### Task goal
Format the data lines as a Markdown table with the columns "Row" and "Line", one row per line and blank lines left out. Begin at the line that contains "You are a computer-use agent." and stop after the line that contains "Instruction: Ask follow-up 桃のうまい品種は?".

### Input material
****************************************
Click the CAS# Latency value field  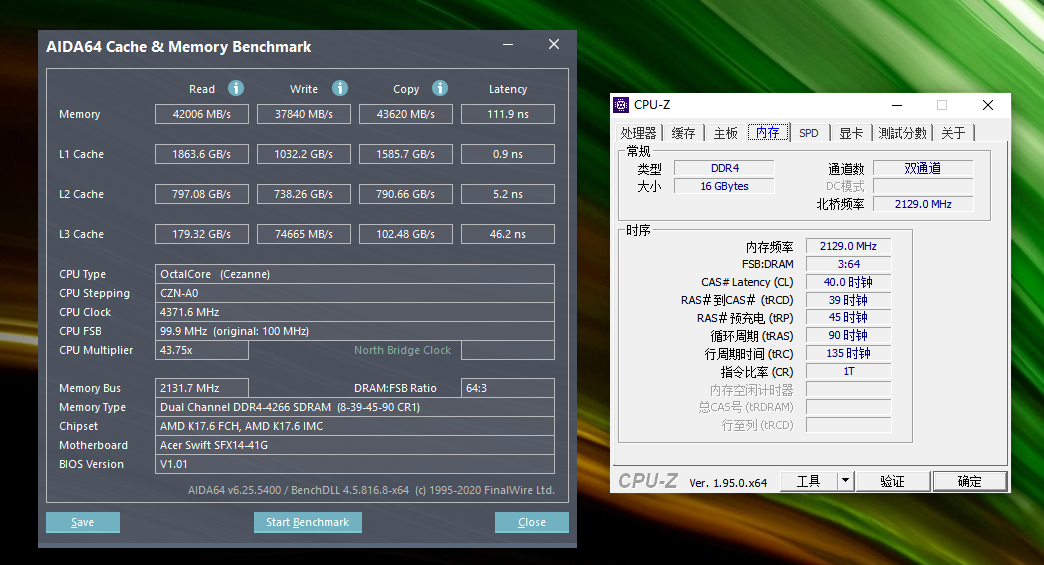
****************************************
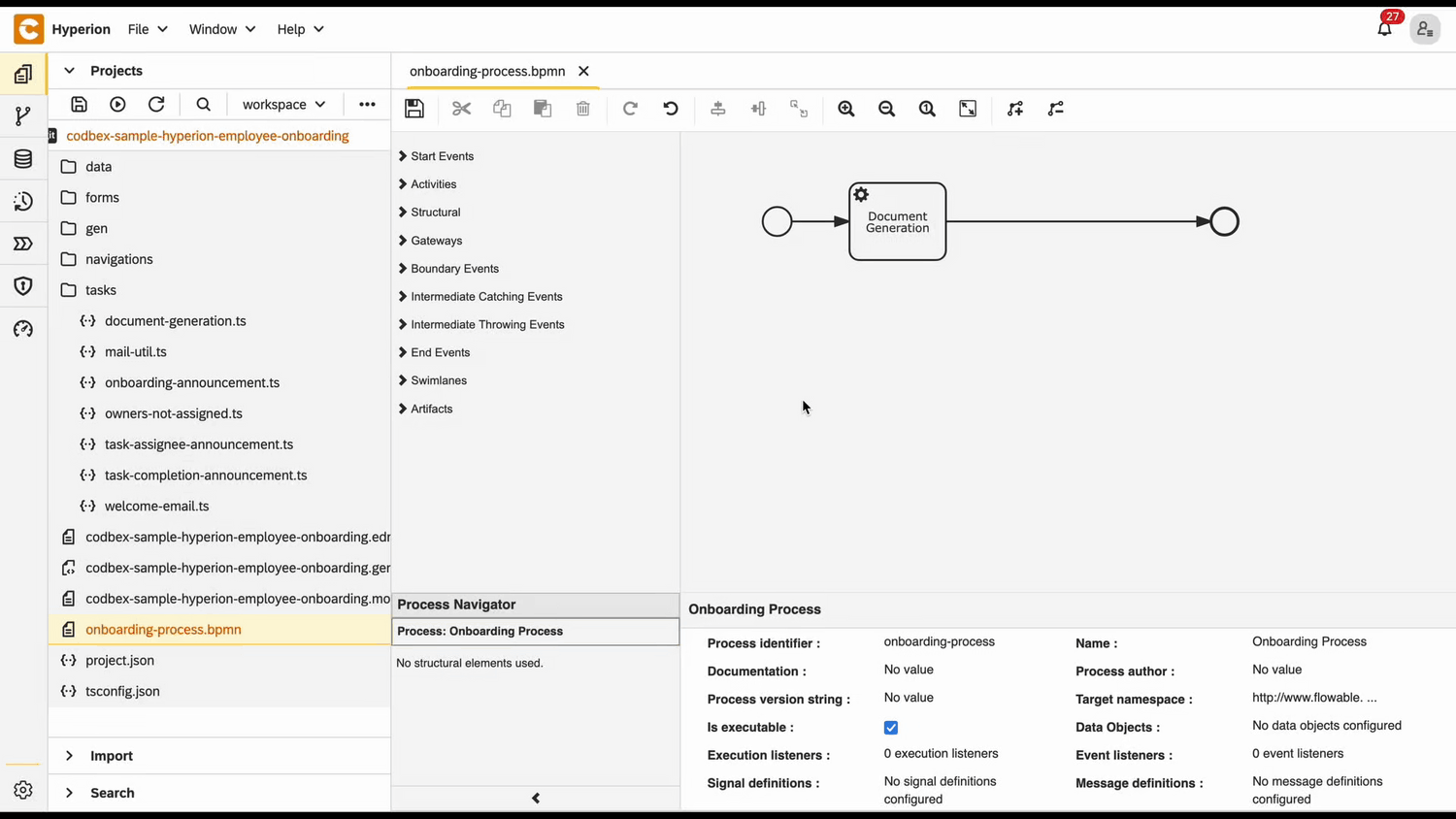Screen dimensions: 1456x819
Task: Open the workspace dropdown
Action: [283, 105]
****************************************
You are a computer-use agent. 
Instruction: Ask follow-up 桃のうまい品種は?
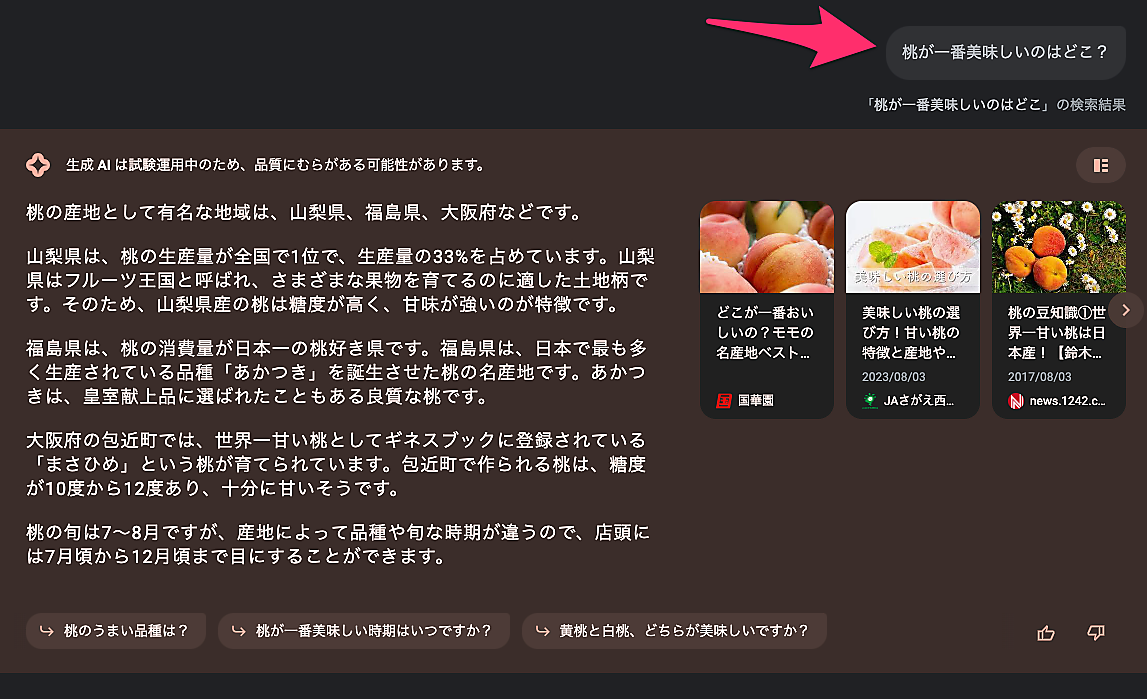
****************************************
### Answer below
| Row | Line |
|---|---|
| 1 | You are a computer-use agent.  |
| 2 | Instruction: Ask follow-up 桃のうまい品種は? |